Why has China been so involved in Africa?

China has a longstanding reputation as being a country that will lend a hand to develop the underdogs. Under Mao, South-South cooperation flourished by means of loans and infrastructure projects at China’s expense. Until very recently, the state continued to extend the hand of friendship through infrastructure projects that developed the African continent beyond its strategic military and market points. But what about private citizens? Not every Chinese individual who makes their way to South Africa or Ethiopia is going for the glory of the motherland. What do these private ventures see in the African market that Chinese immigration continues to grow?

To answer this question, we must first look at the demographics of Chinese migrants to Africa.
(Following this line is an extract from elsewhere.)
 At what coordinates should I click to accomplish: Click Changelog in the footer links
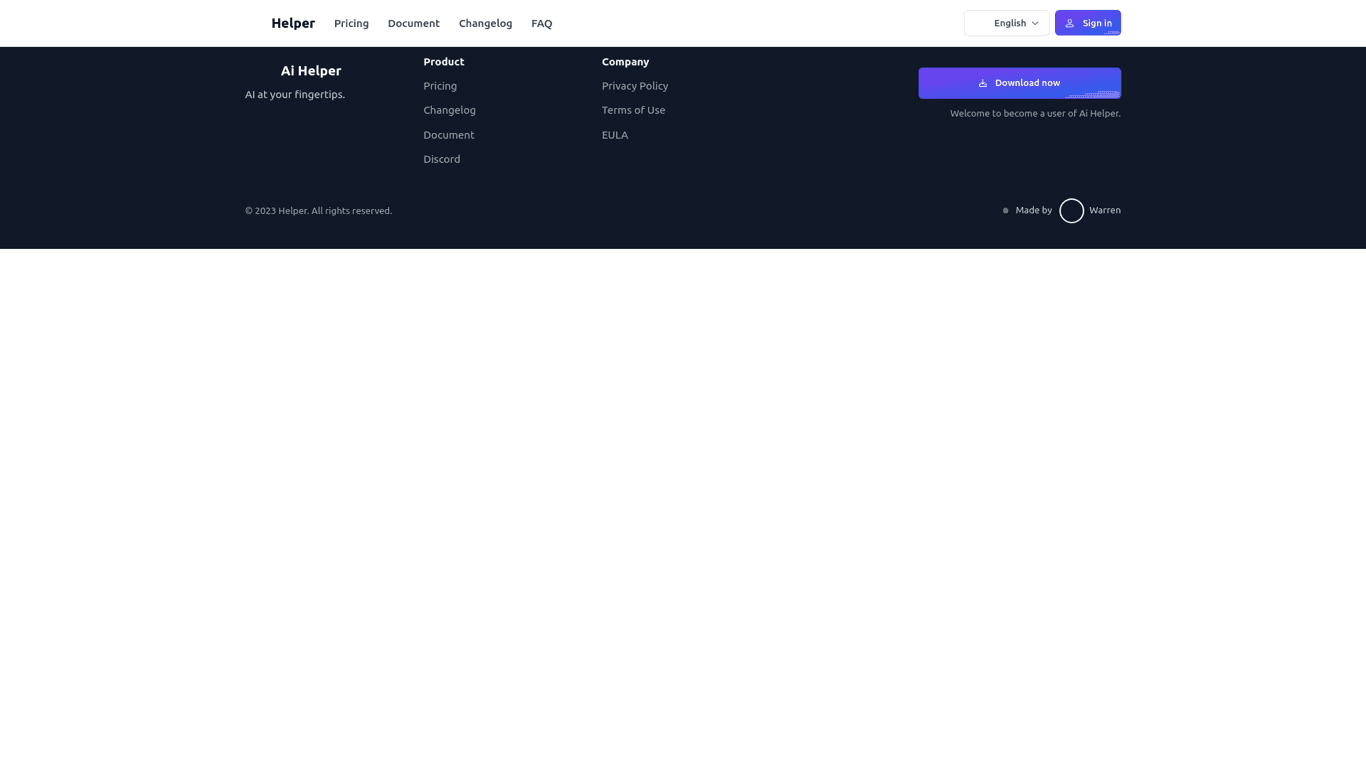(x=449, y=110)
Currently, China’s census estimates that anywhere from 800,000 to 1,000,000 Chinese workers have migrated to Africa. Unofficial estimates place the migrant population upwards of 2,000,000 individuals as 27 African countries do not require a visa from Chinese migrants. Temporary labor seems to constitute the largest category of migration, however, other migrants find themselves in Africa as transit migrants on their way to other countries, agricultural workers, or, as we will focus on in this post, entrepreneurs.

In Coevolutionary Pragmatism, Xiaoyang Tang details several accounts of business ventures undertaken by private Chinese capitalist actors in Africa. From family-owned shops to factories that employ hundreds, Tang chronicles their experiences to discover what is working, what isn’t, and how the interactions between locals and migrants have continued to play out through the years. In this book, we look at labor and managerial practices, sourcing and processing, environmental responsibility, and the ways in which Chinese private capital tends to approach these things.
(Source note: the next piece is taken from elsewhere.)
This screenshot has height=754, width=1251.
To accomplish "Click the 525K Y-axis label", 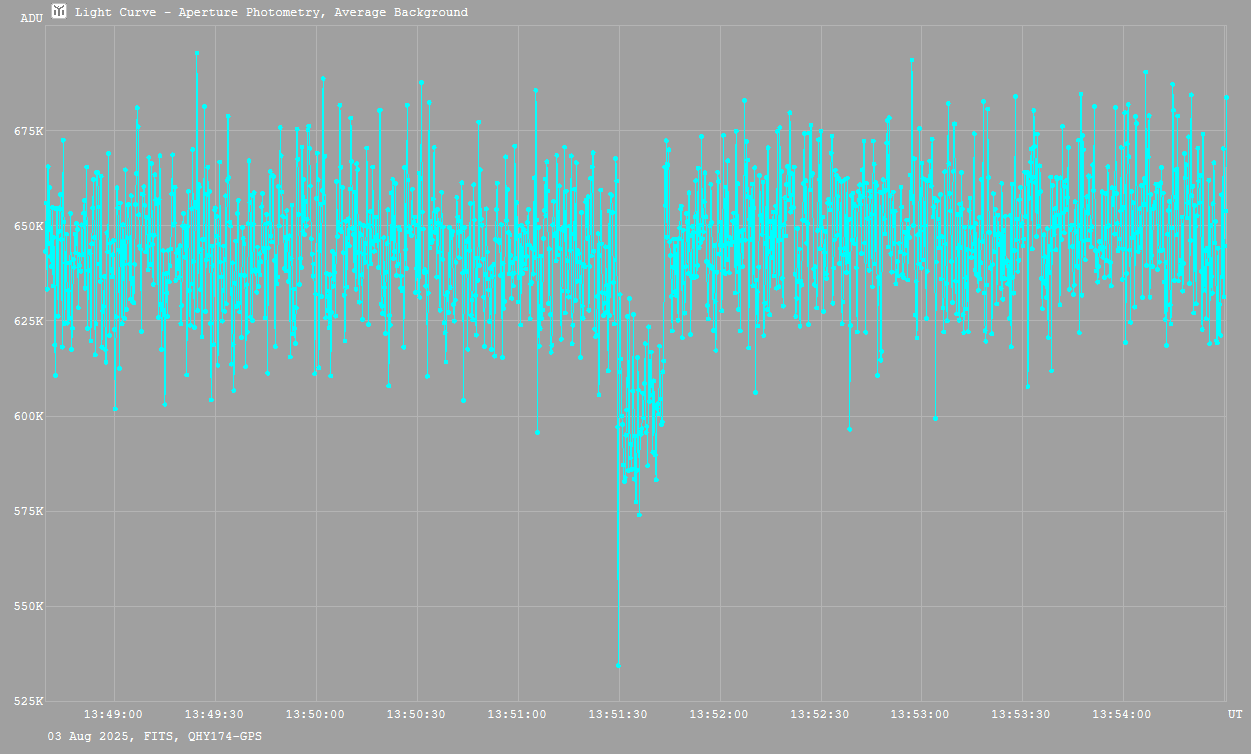I will pyautogui.click(x=29, y=701).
As aforementioned, most Chinese labor in Africa tends to be temporary. We have previously discussed the concept of “eating bitterness” in this blog– Chinese cultural norms have tended to put up with the idea of a block of time in which one must grin and bear a time of unpleasant work for the sake of building financial fortitude. While some temporary workers are seeking employment outside of China with the intent to move back ASAP, others have the intention of dipping their toes in the waters of international business–and Africa is a very convenient place to start. Cheap labor, low entry barriers, and the need for development make Africa a low-stakes environment in which one might experiment with different projects and methods. Here, private marketers have the opportunity to practice flexibility and adapt quickly, and more importantly, cheaply, to issues that crop up.

One important question that arises out of this book is whether or not China practices a unique form of coevolutionary pragmatism as Tang states, or if it is just another capitalist actor in the global system. Tang argues for the uniqueness of Chinese pragmatism through synergism, flexibility, and experimentalism. Because, he argues, no other entity has experienced growth and development to the rate and extent that China has, it is in the unique position of an interactive process known as circular interactive causality. In this mechanism, venture and capital each stem from the other, and as long as the process continues to be successful, production order doesn’t necessarily matter. Profit, productivity, and growth are the main goals, not a linear mode of expansion.
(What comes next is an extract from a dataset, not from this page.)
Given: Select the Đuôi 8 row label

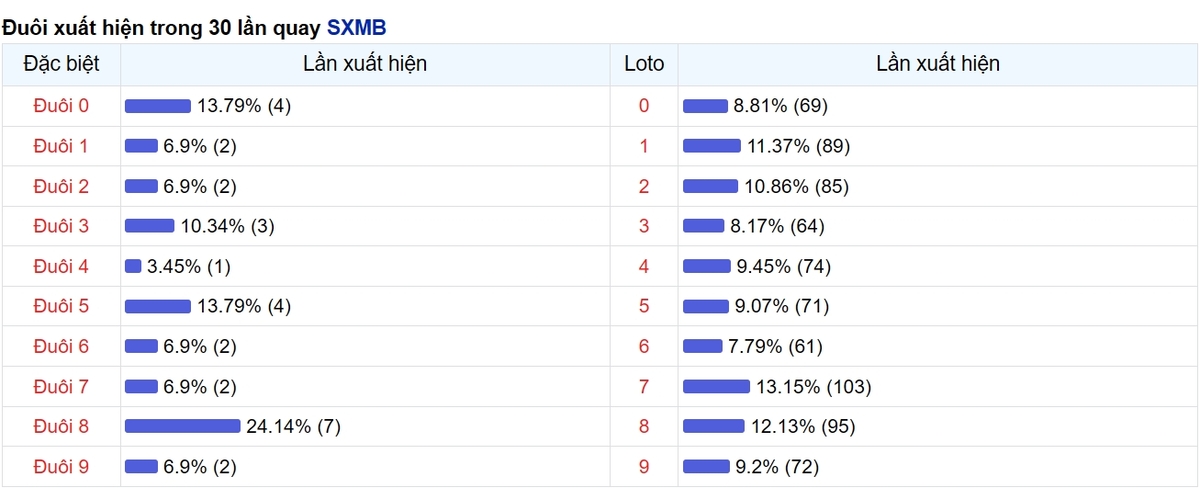Looking at the screenshot, I should (61, 427).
However, being that this is the case, is this any different from the basic practices of capitalism? Every issue we have run into with Chinese private capital seems to be universally attributable to capitalism. This system tends to run with a lack of concern for things such as labor rights or environmental safety. These are of secondary, if not tertiary, interest to profit. How then, can we attribute specific negativity to this Chinese approach? This is not to say China’s affronts to ethical business practices should be ignored, but the rest of the market’s lack of morality must also be acknowledged, and China recognized as part of that collective enterprise that must be held accountable.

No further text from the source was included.